感じることは動くこと

 7Gold、14Silver、17Bronze。8月12日に閉幕したロンドン五輪では、史上最多の38個のメダルを獲得した日本選手団の活躍に目を見張り、多くの感動をもらった。とりわけ、弱冠23歳にしてキャリア20年のベテラン、「泣き虫愛ちゃん」として知られた福原愛選手が、卓球団体でとうとう銀メダルを獲得し、その頬を伝った嬉し涙はわれわれの心を動かした。

 勝って感涙にむせび、負けて悔し涙を流す。試合の結果次第で、心が大きく揺らされるのが、純粋なスポーツの世界である。だが、おもしろいことに、試合が始まる前に涙するスポーツがある。それはラグビーだ。

 たとえば、早稲田大学ラグビー部では、ロッカールームにお札・塩・米・水を用意し、監督が塩をまいたジャージを、試合開始前に選手1人ひとりに手渡す。「おしこみ」という儀式である。選手は、監督やチームの期待が込められたジャージを手にし、試合に出られない仲間の分も思って号泣し、気持ちを高ぶらせてグラウンドに出ていく。

 なぜ、試合が始まる前に涙するのか? ラグビーはフィジカル・コンタクトがきわめて激しいため、タックルを受けて気を失ったり、大けがをすることがある。その危険をひしひしと感じている選手は、試合の恐怖や不安などを、泣くという行為によって晴らそうとする。すると、試合でも動けるようになる。
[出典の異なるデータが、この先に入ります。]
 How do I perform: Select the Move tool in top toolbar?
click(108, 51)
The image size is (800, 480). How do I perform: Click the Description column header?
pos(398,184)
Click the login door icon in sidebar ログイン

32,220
 モチベーションの語源は、「動くこと」を意味するラテン語モベーレだが、感情を露わにして泣くことで、心と体の両方が動けるようになる。元ラグビー日本代表 林敏之氏は、「感即動」(感じること即ち動くこと)という言葉で、そのことを言い表している。それほど、モチベーションは感情と結びついているのだ。